Return each of the following lines word for word, with nothing altered, added, or left out.

┌──

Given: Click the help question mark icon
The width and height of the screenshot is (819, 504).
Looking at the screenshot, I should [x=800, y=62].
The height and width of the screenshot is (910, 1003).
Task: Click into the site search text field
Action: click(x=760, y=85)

└──

◆ **Response below**:
Given: Click the help question mark icon
The width and height of the screenshot is (819, 504).
Looking at the screenshot, I should [x=800, y=62].
The height and width of the screenshot is (910, 1003).
Task: Click into the site search text field
Action: click(x=760, y=85)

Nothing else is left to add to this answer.